▸ **Task goal**
In the entries below, how many lines include "Instagram"? Reply with the number and nothing more.

▸ **Records provided**
***

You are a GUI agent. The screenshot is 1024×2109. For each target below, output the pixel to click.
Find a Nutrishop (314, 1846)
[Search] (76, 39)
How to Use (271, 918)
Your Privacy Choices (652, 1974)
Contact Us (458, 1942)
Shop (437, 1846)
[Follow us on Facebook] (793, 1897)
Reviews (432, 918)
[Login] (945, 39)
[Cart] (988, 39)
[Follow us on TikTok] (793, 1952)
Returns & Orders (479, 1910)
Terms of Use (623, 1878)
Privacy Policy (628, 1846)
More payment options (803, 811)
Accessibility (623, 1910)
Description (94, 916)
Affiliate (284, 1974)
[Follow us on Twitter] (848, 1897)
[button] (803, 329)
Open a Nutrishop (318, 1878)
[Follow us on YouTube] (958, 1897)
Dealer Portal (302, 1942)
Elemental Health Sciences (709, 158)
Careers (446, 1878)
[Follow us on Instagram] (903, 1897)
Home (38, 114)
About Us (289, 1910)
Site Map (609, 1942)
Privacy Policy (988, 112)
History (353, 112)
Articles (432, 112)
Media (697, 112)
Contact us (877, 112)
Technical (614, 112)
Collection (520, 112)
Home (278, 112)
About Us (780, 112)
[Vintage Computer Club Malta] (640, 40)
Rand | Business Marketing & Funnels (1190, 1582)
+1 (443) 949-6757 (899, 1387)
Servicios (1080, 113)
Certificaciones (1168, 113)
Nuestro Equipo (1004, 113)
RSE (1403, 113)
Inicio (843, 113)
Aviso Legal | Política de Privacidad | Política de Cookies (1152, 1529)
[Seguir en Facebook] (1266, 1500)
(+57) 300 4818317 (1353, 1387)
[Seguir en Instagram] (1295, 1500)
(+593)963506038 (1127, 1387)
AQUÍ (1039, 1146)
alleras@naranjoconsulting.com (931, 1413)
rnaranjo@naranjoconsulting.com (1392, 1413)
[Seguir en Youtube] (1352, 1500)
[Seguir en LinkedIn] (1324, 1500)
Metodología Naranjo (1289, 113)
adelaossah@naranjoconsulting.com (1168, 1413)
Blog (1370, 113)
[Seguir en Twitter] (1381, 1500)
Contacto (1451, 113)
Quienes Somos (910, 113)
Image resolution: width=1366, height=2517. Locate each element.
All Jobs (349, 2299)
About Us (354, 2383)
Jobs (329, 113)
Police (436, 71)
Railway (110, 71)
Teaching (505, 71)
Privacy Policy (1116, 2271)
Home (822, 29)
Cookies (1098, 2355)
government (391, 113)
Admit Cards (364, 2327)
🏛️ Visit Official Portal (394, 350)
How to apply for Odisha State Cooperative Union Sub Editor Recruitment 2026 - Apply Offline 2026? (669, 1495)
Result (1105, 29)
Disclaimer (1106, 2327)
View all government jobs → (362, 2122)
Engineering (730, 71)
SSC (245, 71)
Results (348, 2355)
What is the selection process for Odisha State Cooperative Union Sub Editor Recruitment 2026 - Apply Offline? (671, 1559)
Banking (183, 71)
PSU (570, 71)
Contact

***

▸ **Response area**
2